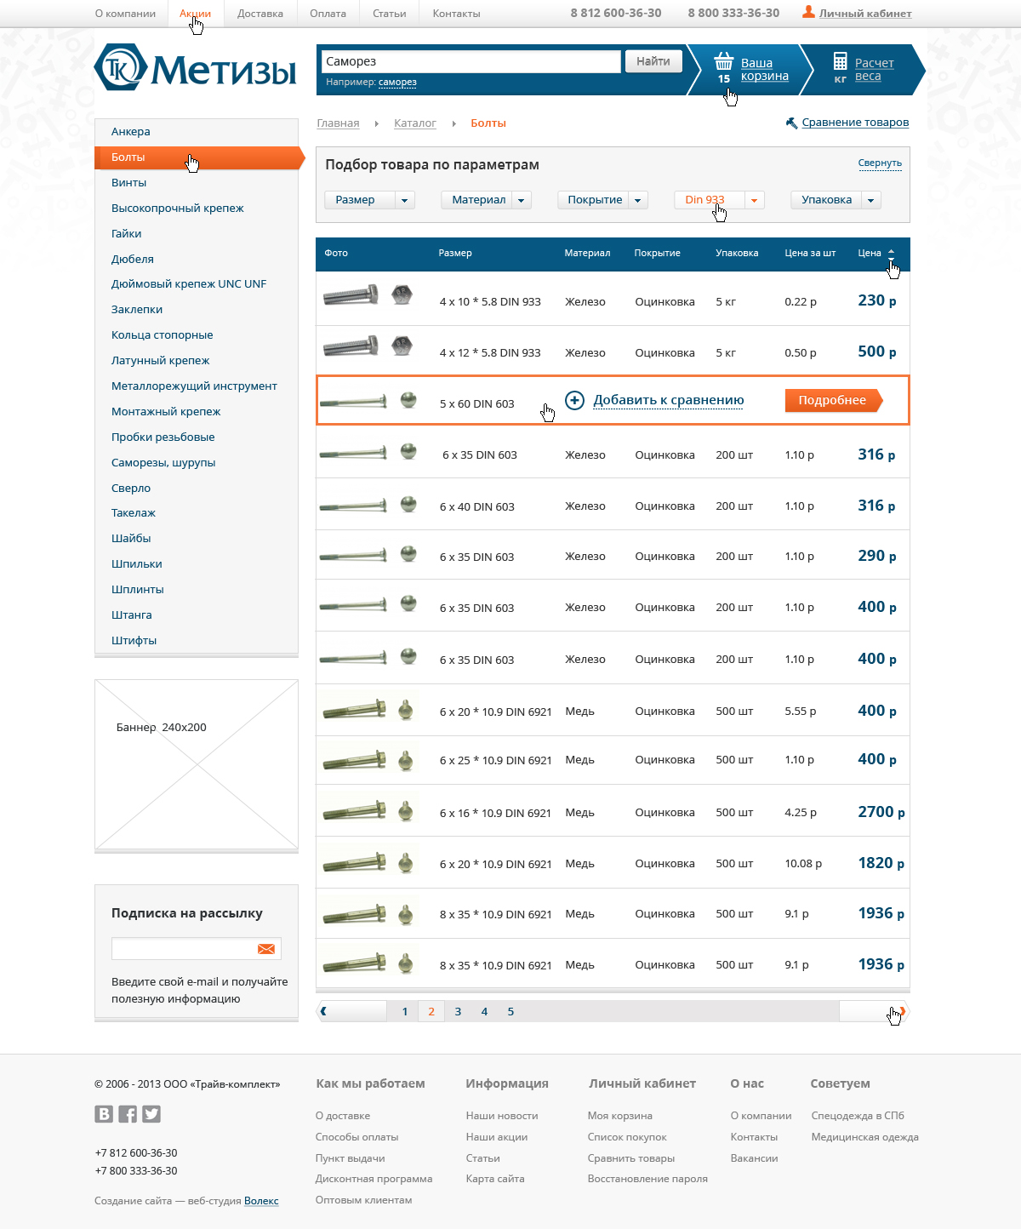Select Саморезы, шурупы in the sidebar
This screenshot has width=1021, height=1229.
163,462

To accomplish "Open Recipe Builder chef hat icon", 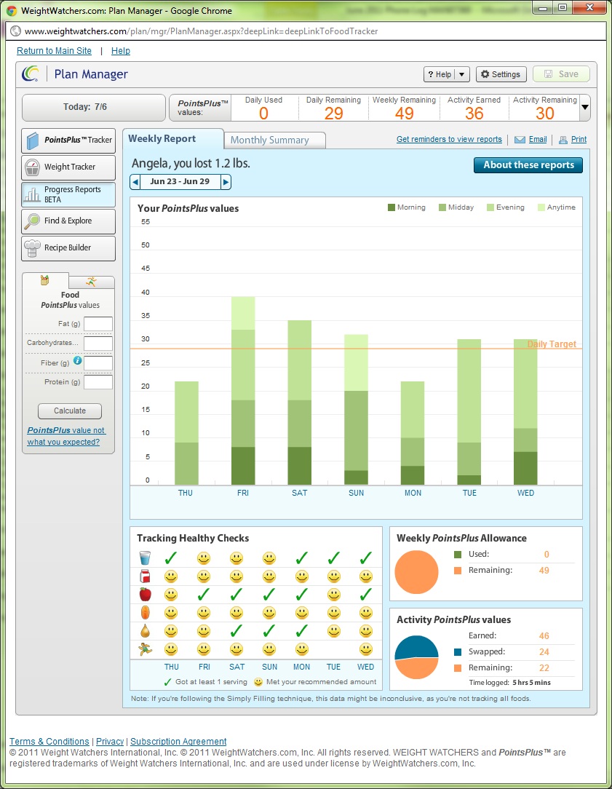I will tap(33, 248).
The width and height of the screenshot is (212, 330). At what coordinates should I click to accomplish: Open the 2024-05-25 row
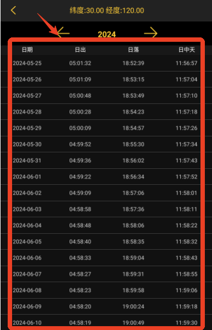(106, 63)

• _THE PROBLEM_
Nothing but the lines from the line containing "The width and" through the last line of the material may be output, and they must be copied exactly, without pictures.

• _SOLUTION_
The width and height of the screenshot is (212, 330). At what coordinates should I click to accomplish: Open the 2024-05-25 row
(106, 63)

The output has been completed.